_Pixel coordinate grounding data:_
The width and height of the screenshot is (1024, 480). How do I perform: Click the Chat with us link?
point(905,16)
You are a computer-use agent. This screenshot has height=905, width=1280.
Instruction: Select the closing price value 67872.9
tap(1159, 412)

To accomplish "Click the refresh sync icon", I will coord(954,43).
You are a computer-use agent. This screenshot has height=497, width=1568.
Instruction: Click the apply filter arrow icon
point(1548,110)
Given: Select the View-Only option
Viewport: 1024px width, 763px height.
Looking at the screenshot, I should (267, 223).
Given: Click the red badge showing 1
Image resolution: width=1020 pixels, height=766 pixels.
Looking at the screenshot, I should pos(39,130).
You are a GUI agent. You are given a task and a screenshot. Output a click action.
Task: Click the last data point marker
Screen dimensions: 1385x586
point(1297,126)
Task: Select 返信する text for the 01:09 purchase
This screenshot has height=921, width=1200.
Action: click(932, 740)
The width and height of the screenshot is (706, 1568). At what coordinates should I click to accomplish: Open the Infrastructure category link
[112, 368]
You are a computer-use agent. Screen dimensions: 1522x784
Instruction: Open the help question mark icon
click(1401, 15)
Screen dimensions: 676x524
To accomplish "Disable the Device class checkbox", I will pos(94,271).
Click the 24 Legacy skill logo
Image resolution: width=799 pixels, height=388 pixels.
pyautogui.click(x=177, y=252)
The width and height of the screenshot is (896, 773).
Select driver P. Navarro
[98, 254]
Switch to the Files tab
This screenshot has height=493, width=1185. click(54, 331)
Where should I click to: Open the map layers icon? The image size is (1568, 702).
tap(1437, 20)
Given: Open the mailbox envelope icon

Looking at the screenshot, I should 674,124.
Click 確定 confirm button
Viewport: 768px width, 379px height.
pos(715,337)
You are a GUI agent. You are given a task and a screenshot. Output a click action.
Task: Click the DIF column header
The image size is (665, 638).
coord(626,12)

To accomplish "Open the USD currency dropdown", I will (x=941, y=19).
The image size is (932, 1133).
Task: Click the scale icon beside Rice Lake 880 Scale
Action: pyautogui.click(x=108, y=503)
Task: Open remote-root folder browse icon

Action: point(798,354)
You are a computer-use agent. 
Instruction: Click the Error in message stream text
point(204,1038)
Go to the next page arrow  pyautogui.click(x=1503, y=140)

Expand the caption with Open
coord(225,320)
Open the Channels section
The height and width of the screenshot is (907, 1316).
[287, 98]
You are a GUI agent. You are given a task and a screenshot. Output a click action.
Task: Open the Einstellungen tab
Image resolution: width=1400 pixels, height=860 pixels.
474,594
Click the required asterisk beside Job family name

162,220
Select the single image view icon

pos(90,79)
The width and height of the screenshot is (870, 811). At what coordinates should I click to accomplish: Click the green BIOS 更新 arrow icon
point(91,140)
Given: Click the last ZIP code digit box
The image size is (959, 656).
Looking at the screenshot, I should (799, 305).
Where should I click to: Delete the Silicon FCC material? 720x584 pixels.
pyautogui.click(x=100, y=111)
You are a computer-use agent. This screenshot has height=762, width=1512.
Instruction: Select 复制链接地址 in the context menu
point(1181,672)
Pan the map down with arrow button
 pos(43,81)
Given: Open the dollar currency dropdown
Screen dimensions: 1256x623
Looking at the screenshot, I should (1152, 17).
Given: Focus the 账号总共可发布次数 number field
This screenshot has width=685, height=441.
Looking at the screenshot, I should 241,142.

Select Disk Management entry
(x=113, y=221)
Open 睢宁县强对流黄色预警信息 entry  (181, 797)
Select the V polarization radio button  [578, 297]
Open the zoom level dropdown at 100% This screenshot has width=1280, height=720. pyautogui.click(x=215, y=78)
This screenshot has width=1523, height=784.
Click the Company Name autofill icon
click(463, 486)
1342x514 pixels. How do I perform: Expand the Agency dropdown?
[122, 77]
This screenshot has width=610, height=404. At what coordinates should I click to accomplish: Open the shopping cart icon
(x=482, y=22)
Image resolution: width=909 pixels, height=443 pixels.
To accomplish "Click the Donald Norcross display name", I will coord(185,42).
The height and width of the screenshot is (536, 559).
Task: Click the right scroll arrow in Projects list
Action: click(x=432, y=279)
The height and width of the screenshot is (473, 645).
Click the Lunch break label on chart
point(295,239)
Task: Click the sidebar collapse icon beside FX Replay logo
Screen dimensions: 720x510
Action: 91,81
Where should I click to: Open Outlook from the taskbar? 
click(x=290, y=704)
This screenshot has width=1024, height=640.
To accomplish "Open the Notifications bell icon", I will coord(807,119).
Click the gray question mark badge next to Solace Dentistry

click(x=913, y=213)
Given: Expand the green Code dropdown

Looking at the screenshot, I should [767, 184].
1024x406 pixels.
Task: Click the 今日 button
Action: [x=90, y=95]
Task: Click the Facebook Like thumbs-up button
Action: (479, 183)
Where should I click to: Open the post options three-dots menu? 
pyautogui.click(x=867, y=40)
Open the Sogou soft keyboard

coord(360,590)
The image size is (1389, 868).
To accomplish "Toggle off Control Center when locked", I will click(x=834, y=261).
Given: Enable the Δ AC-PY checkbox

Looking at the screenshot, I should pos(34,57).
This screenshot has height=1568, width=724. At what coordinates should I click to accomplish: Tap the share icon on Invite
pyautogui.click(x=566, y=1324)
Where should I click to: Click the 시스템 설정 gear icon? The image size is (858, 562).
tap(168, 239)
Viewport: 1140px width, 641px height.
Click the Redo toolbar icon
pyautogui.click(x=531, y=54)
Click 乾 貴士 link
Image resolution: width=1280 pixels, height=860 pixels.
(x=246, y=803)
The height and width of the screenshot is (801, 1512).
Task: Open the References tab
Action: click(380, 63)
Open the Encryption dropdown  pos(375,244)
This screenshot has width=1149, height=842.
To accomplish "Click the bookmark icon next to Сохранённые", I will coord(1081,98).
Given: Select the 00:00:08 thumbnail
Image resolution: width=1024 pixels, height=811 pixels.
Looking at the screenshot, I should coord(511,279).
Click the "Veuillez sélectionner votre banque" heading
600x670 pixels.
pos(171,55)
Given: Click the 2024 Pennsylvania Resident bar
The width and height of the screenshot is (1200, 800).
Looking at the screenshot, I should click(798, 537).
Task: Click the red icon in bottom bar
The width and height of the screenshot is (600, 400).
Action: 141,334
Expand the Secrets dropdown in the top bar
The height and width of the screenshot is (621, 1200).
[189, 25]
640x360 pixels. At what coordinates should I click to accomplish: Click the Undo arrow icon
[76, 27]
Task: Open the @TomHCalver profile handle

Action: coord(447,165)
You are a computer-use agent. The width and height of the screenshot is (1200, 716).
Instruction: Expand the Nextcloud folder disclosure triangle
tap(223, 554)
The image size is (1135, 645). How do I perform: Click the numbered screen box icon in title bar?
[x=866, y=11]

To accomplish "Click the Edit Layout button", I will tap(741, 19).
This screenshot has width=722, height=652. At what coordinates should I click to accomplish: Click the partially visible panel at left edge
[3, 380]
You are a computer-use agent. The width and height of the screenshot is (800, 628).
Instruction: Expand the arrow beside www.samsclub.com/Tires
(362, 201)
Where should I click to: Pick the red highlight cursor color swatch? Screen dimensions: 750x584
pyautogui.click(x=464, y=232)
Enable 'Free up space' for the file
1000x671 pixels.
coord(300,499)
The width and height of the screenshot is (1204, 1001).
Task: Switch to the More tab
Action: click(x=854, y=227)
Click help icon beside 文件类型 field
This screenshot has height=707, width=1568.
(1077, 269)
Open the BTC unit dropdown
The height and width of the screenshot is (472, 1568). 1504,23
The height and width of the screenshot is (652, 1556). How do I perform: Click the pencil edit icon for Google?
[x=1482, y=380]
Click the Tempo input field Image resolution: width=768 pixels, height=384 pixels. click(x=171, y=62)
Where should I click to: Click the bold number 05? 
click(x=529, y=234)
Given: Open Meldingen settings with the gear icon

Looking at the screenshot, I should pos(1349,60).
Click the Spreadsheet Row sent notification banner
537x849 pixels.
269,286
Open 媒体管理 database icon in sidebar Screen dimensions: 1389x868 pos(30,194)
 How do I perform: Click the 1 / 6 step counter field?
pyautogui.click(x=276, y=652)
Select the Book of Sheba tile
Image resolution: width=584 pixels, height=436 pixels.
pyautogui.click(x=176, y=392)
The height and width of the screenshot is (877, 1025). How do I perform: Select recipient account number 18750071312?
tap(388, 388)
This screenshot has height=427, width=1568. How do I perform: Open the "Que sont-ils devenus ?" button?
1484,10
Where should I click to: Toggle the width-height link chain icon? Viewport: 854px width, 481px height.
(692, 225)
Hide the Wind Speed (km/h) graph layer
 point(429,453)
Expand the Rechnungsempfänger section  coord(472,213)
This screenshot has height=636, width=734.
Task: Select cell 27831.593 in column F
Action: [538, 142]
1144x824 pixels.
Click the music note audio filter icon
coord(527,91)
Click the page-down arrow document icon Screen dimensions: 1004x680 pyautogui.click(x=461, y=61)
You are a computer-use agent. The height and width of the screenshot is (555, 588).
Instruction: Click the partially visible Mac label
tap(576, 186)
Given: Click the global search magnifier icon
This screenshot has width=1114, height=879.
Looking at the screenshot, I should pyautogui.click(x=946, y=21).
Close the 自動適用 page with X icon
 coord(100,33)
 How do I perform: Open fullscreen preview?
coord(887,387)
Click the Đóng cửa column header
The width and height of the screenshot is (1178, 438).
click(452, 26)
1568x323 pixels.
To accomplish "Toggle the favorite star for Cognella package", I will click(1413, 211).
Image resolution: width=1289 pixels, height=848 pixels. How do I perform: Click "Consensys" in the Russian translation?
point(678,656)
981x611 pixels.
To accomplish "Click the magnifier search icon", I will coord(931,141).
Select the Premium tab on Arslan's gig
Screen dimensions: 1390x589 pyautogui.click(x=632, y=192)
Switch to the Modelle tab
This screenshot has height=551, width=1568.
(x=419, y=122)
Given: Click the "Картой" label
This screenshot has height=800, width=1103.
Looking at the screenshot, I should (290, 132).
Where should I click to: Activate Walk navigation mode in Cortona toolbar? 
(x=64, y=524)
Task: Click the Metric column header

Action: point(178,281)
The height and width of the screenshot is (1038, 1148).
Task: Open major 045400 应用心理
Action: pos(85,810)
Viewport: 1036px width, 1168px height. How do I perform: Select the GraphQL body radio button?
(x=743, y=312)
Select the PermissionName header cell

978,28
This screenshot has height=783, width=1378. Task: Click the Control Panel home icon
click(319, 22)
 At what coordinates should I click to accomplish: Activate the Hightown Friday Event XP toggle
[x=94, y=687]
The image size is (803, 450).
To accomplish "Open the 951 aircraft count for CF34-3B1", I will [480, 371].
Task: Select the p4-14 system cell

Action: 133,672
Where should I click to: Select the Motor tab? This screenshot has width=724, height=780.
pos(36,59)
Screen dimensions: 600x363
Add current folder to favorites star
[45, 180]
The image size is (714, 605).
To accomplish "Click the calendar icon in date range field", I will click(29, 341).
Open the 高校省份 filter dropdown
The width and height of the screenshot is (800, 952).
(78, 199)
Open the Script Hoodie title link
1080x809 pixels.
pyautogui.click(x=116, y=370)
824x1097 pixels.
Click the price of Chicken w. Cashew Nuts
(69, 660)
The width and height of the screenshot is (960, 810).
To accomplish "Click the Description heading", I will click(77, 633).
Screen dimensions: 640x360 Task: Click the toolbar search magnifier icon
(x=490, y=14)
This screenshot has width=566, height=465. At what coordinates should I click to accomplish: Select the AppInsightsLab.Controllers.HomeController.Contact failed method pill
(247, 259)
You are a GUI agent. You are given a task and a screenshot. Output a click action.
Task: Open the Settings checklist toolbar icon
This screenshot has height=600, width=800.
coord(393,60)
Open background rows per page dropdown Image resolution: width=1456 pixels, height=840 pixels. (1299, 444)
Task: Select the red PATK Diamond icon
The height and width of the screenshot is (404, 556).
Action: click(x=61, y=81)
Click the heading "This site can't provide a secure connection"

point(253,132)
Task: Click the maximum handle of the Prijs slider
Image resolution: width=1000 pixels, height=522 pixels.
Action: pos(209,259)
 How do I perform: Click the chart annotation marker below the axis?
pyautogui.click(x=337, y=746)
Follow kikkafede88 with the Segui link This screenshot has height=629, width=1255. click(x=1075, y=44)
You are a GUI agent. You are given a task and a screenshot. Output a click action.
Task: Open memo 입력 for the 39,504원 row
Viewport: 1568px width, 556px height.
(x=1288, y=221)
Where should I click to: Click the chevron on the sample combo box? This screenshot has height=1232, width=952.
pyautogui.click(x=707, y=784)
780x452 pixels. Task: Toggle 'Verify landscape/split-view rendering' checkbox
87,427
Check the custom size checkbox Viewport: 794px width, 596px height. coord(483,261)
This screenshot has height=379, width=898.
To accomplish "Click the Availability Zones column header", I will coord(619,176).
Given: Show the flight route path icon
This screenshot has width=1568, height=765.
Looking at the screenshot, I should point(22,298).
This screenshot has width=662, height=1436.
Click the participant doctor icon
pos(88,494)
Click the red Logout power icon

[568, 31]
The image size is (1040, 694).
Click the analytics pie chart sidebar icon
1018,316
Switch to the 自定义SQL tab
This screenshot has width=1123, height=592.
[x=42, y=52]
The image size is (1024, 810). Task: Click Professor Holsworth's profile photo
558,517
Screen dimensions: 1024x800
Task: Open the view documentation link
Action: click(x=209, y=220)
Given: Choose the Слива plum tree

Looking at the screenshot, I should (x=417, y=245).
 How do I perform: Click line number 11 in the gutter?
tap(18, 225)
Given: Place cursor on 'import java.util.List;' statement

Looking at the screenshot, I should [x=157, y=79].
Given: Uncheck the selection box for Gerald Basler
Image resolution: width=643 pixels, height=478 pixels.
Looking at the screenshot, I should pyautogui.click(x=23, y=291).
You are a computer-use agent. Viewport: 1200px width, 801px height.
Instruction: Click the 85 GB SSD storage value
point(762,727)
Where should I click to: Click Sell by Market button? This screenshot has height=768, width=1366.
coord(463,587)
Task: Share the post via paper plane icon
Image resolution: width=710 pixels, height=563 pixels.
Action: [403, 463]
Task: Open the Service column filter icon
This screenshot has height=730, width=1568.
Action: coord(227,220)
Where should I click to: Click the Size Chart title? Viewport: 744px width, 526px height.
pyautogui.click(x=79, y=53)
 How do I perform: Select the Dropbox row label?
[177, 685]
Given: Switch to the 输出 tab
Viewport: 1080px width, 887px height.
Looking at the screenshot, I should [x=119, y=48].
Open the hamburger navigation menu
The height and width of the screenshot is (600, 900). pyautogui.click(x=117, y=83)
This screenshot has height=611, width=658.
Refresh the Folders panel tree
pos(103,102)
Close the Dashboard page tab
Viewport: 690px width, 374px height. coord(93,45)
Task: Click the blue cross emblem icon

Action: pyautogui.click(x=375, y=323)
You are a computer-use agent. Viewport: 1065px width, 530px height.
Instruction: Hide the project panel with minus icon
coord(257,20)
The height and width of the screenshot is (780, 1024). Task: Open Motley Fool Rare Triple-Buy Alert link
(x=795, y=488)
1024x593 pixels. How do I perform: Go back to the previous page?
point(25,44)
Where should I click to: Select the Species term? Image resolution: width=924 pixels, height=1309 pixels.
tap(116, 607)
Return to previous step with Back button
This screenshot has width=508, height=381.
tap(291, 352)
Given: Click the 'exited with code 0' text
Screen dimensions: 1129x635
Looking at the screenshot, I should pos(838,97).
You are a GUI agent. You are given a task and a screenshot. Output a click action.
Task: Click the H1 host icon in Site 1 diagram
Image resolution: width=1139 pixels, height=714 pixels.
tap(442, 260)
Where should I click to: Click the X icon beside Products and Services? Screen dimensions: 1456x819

_TRY IT:_ Look through the records above and report how many lines hold the word "last", giving only the number.

_OUTPUT FOR THIS TASK:_ 2